--- begin MATERIAL TO PROCESS ---

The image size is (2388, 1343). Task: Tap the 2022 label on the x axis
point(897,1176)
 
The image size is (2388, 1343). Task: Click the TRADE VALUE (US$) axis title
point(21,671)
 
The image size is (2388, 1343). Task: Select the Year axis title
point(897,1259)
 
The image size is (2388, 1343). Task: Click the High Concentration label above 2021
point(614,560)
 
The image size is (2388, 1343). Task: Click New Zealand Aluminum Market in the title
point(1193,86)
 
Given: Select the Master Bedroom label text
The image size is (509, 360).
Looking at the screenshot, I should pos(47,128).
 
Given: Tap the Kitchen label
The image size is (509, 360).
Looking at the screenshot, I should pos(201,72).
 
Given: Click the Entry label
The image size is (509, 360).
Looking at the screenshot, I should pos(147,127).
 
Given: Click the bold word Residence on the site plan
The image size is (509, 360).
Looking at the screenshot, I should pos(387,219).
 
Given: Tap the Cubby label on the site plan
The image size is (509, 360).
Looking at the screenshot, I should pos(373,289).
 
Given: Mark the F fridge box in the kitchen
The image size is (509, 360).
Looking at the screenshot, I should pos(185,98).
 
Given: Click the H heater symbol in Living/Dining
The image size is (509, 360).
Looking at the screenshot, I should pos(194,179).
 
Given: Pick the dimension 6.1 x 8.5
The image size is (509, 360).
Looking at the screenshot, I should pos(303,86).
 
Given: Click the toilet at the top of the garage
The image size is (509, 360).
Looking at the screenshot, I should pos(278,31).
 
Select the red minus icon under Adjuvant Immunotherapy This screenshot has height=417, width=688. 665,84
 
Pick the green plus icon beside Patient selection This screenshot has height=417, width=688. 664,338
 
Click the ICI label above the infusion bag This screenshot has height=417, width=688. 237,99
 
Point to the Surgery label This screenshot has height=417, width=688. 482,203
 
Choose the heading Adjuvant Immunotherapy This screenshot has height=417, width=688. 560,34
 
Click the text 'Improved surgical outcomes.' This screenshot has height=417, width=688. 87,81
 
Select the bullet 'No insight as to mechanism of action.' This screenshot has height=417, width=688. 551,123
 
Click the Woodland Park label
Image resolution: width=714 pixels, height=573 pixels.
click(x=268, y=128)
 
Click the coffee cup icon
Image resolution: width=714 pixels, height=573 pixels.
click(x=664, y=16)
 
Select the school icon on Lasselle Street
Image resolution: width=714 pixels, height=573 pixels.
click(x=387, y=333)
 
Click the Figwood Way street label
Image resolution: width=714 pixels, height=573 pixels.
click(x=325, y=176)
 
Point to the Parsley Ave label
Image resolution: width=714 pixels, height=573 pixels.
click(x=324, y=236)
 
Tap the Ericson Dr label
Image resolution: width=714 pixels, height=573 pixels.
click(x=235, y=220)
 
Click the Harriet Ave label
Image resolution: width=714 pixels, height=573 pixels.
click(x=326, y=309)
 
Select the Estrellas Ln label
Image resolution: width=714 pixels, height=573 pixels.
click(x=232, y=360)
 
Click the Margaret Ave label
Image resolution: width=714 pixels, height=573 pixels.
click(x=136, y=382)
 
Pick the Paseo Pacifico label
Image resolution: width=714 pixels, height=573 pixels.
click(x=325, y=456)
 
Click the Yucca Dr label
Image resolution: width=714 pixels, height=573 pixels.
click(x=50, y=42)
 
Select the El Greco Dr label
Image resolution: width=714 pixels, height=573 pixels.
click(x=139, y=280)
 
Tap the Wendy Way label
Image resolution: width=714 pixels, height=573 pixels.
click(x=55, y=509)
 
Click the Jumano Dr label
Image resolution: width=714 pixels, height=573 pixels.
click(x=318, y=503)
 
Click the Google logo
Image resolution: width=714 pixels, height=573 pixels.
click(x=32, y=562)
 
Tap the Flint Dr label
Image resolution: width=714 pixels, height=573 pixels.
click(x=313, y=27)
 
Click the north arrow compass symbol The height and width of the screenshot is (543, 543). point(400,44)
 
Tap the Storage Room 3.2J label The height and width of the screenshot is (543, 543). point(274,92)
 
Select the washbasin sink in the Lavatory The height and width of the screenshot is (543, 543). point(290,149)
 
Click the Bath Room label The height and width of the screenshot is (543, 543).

--- end MATERIAL TO PROCESS ---

OBJECTIVE: Turn every line of the entries above into a numbered list, leaving out the blank lines.

CORRECT RESULT:
1. The image size is (2388, 1343). Task: Tap the 2022 label on the x axis
2. point(897,1176)
3. The image size is (2388, 1343). Task: Click the TRADE VALUE (US$) axis title
4. point(21,671)
5. The image size is (2388, 1343). Task: Select the Year axis title
6. point(897,1259)
7. The image size is (2388, 1343). Task: Click the High Concentration label above 2021
8. point(614,560)
9. The image size is (2388, 1343). Task: Click New Zealand Aluminum Market in the title
10. point(1193,86)
11. Given: Select the Master Bedroom label text
12. The image size is (509, 360).
13. Looking at the screenshot, I should pos(47,128).
14. Given: Tap the Kitchen label
15. The image size is (509, 360).
16. Looking at the screenshot, I should pos(201,72).
17. Given: Click the Entry label
18. The image size is (509, 360).
19. Looking at the screenshot, I should pos(147,127).
20. Given: Click the bold word Residence on the site plan
21. The image size is (509, 360).
22. Looking at the screenshot, I should pos(387,219).
23. Given: Tap the Cubby label on the site plan
24. The image size is (509, 360).
25. Looking at the screenshot, I should pos(373,289).
26. Given: Mark the F fridge box in the kitchen
27. The image size is (509, 360).
28. Looking at the screenshot, I should pos(185,98).
29. Given: Click the H heater symbol in Living/Dining
30. The image size is (509, 360).
31. Looking at the screenshot, I should pos(194,179).
32. Given: Pick the dimension 6.1 x 8.5
33. The image size is (509, 360).
34. Looking at the screenshot, I should pos(303,86).
35. Given: Click the toilet at the top of the garage
36. The image size is (509, 360).
37. Looking at the screenshot, I should pos(278,31).
38. Select the red minus icon under Adjuvant Immunotherapy This screenshot has height=417, width=688. 665,84
39. Pick the green plus icon beside Patient selection This screenshot has height=417, width=688. 664,338
40. Click the ICI label above the infusion bag This screenshot has height=417, width=688. 237,99
41. Point to the Surgery label This screenshot has height=417, width=688. 482,203
42. Choose the heading Adjuvant Immunotherapy This screenshot has height=417, width=688. 560,34
43. Click the text 'Improved surgical outcomes.' This screenshot has height=417, width=688. 87,81
44. Select the bullet 'No insight as to mechanism of action.' This screenshot has height=417, width=688. 551,123
45. Click the Woodland Park label
46. Image resolution: width=714 pixels, height=573 pixels.
47. click(x=268, y=128)
48. Click the coffee cup icon
49. Image resolution: width=714 pixels, height=573 pixels.
50. click(x=664, y=16)
51. Select the school icon on Lasselle Street
52. Image resolution: width=714 pixels, height=573 pixels.
53. click(x=387, y=333)
54. Click the Figwood Way street label
55. Image resolution: width=714 pixels, height=573 pixels.
56. click(x=325, y=176)
57. Point to the Parsley Ave label
58. Image resolution: width=714 pixels, height=573 pixels.
59. click(x=324, y=236)
60. Tap the Ericson Dr label
61. Image resolution: width=714 pixels, height=573 pixels.
62. click(x=235, y=220)
63. Click the Harriet Ave label
64. Image resolution: width=714 pixels, height=573 pixels.
65. click(x=326, y=309)
66. Select the Estrellas Ln label
67. Image resolution: width=714 pixels, height=573 pixels.
68. click(x=232, y=360)
69. Click the Margaret Ave label
70. Image resolution: width=714 pixels, height=573 pixels.
71. click(x=136, y=382)
72. Pick the Paseo Pacifico label
73. Image resolution: width=714 pixels, height=573 pixels.
74. click(x=325, y=456)
75. Click the Yucca Dr label
76. Image resolution: width=714 pixels, height=573 pixels.
77. click(x=50, y=42)
78. Select the El Greco Dr label
79. Image resolution: width=714 pixels, height=573 pixels.
80. click(x=139, y=280)
81. Tap the Wendy Way label
82. Image resolution: width=714 pixels, height=573 pixels.
83. click(x=55, y=509)
84. Click the Jumano Dr label
85. Image resolution: width=714 pixels, height=573 pixels.
86. click(x=318, y=503)
87. Click the Google logo
88. Image resolution: width=714 pixels, height=573 pixels.
89. click(x=32, y=562)
90. Tap the Flint Dr label
91. Image resolution: width=714 pixels, height=573 pixels.
92. click(x=313, y=27)
93. Click the north arrow compass symbol The height and width of the screenshot is (543, 543). point(400,44)
94. Tap the Storage Room 3.2J label The height and width of the screenshot is (543, 543). point(274,92)
95. Select the washbasin sink in the Lavatory The height and width of the screenshot is (543, 543). point(290,149)
96. Click the Bath Room label The height and width of the screenshot is (543, 543).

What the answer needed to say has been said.